CHE FINE ha fatto il federalismo fiscale? Da tempo, ormai, non se ne parla più e il voto di domenica prossima in sette Regioni finisce per avere un risvolto soprattutto nazionale, nel senso che serve a verificare la tenuta del governo in carica, quasi come le elezioni americane di “mid-term”. Il peso specifico delle amministrazioni locali ha raggiunto, infatti, il livello più basso: siamo arrivati all’assurdo che il presidente uscente della Campania, Stefano Caldoro, in corsa per il mandato-bis, abbia lanciato l’idea di abolire le Regioni con un referendum.

Sarà per la politica romanocentrica di Renzi, sarà perché la Lega di Salvini ha spostato la propria battaglia su altri temi, di decentramento non se ne parla quasi più. Chissà se Carlo Cattaneo, il pioniere del federalismo, si rivolterà nella tomba. E non solo per l’abbandono del suo cavallo di battaglia: il grande maître à penser lombardo non avrebbe neppure condiviso la tanta carne messa al fuoco da questo governo in tema di riforme.
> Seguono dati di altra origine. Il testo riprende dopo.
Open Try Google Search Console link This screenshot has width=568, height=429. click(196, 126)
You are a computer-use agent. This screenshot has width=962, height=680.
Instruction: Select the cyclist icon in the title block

Sentite, infatti, cosa scriveva Cattaneo: «Ogni mutazione di leggi, che non sia un vero miglioramento, è un danno perché sospende il rapido corso delle transazioni, diffonde una dubbiezza universale, rende insufficienti tutte le cognizioni pratiche, costringe gli uomini a rifar da capo tutti i loro giudizi e conti». Provare per credere.